Constance et Elliot montent à l’étage et rejoignent la chambre de Matthew.

— Peut-être devrions-nous descendre Matthew pour la petite fête, suggère Constance. 

— Je ne sais pas si Matthew appréciera la fête, particulièrement s’il est endormi.

— Peut-être que l’ouverture de la bouteille de champagne le réveillera. Il est à croquer lorsqu’il est réveillé. 

Il passe devant la chambre d’Allison et le regard d’Elliot s’assombrit. 

— Qui a-t-il ? demande sa femme. 

— C’est la chambre d’Allison. Je ne sais pas, mais ces dernières semaines, à chaque fois que je passe devant, c’est comme si je marchais contre un mur de pierre. Et je sais, j’étais le seul à insister pour que cette chambre reste fermée. Je pensais que la laisser ouverte te ferait souffrir. 

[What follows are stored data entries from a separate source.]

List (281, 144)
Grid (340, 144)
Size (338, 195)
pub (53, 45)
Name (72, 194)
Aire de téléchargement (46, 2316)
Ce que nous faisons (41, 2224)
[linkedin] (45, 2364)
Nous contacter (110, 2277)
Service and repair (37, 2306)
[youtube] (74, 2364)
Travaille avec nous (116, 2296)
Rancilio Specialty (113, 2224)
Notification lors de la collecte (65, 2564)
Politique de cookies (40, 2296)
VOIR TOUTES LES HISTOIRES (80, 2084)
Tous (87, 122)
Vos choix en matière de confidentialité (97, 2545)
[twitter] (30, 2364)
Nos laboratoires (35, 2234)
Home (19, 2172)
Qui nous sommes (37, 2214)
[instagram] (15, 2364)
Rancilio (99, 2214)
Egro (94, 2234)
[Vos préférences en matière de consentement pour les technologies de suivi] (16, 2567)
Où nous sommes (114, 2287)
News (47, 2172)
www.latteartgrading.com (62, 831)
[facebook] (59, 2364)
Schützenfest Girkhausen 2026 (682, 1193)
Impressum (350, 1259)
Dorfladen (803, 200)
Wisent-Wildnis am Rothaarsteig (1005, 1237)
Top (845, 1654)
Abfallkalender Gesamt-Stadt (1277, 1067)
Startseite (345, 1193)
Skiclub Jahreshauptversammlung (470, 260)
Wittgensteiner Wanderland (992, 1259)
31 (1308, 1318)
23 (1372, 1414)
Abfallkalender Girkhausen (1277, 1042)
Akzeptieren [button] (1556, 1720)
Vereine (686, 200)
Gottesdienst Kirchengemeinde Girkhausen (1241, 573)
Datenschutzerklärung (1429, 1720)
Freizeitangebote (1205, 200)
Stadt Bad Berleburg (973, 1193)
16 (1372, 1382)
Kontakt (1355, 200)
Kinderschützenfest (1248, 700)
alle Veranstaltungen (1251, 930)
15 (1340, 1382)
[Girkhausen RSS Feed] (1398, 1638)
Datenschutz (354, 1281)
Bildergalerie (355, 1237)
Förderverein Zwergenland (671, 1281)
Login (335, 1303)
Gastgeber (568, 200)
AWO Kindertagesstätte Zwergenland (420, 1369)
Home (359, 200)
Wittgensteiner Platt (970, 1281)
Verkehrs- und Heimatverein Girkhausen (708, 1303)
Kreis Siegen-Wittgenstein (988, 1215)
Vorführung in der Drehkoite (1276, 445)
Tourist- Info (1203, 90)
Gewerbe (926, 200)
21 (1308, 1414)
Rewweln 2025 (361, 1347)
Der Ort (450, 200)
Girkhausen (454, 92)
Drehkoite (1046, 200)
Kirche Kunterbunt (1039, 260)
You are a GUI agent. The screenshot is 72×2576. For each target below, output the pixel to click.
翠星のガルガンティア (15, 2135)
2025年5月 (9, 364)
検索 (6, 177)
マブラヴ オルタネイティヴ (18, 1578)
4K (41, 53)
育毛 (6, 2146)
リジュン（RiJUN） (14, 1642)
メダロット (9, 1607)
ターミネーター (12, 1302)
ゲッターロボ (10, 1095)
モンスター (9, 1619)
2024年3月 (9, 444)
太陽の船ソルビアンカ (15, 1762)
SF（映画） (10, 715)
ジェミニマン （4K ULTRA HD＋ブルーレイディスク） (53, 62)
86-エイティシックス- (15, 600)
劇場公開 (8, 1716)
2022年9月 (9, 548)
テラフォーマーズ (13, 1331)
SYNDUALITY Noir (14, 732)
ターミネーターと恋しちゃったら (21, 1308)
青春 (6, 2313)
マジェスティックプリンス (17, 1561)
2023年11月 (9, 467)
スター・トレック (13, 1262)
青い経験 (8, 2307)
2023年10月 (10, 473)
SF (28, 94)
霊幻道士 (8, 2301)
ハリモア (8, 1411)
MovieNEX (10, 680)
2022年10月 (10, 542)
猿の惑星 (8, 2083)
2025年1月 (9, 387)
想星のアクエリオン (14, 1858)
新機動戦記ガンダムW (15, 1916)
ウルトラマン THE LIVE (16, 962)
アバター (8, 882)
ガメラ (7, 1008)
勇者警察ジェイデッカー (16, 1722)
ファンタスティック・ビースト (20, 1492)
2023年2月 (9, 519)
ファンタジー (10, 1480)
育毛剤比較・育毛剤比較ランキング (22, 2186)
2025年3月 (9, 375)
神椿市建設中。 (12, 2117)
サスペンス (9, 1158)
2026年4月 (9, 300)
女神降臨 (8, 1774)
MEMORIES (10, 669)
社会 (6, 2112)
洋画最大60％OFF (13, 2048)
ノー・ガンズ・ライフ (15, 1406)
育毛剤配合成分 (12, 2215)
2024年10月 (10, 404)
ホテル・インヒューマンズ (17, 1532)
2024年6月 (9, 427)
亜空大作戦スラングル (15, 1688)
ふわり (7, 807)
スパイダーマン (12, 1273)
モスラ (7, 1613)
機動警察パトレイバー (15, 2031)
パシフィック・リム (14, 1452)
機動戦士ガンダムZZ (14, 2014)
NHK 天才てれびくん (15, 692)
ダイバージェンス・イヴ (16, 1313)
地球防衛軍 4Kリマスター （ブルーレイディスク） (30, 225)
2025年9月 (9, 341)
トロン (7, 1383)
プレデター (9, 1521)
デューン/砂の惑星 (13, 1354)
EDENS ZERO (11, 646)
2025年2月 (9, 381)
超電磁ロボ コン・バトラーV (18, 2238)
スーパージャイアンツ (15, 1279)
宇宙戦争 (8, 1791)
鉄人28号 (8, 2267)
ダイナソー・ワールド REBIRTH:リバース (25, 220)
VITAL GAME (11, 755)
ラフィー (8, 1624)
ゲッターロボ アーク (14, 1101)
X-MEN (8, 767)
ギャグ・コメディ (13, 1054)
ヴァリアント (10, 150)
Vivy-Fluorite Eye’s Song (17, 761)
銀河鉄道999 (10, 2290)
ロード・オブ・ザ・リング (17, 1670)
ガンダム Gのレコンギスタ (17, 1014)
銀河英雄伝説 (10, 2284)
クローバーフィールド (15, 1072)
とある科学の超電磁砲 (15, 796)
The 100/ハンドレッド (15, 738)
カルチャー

— Cela m’a fait souffrir. Aller dans cette chambre, ouvrir et fermer les rideaux. Tu as eu tout à fait raison de m’arrêter.

— Je ne suis pas sûr d’avoir eu tout à fait raison. Mais ce dont je suis sûr, c’est que dorénavant, cette chambre restera ouverte. Nous ne pouvons pas exclure Allison de notre vie, Connie. Ce n’est pas comme ça que ça fonctionne. C’est un endroit vivant. Cette chambre a besoin de lumière. De soleil et de clair de lune. Et de bruit aussi. Les bruits de la rue. Et tout particulièrement les bruits venant de cette maison.

— Tu ne peux pas l’oublier non plus, n’est-ce pas ?

— Non, je ne peux pas. Bien sûr je pourrais feindre, comme tout à l’heure en bas, mais je ne pourrais jamais l’oublier. 

—  Oh, Elliot.

— Tu sais quoi. Il y a bien longtemps, quand j’étais un petit garçon, je me souviens que je trottais derrière mon père jusqu’au quai. Je me souviens de ce pêcheur. Il donnait à manger à une tortue de mer. Elle était énorme. J’étais totalement fasciné par elle. Je me souviens encore des paroles de mon père : « Ne t’approche pas d’elle ». Bien sûr, je me suis approché et la tortue a essayé de me mordre. J’ai eu la peur de ma vie. J’ai dû pleurer plus d’une heure. Et mon père disait : « Les hommes ne pleurent pas, les hommes ne pleurent pas ». Et bien, j’ai une nouvelle pour mon père. Les hommes pleurent.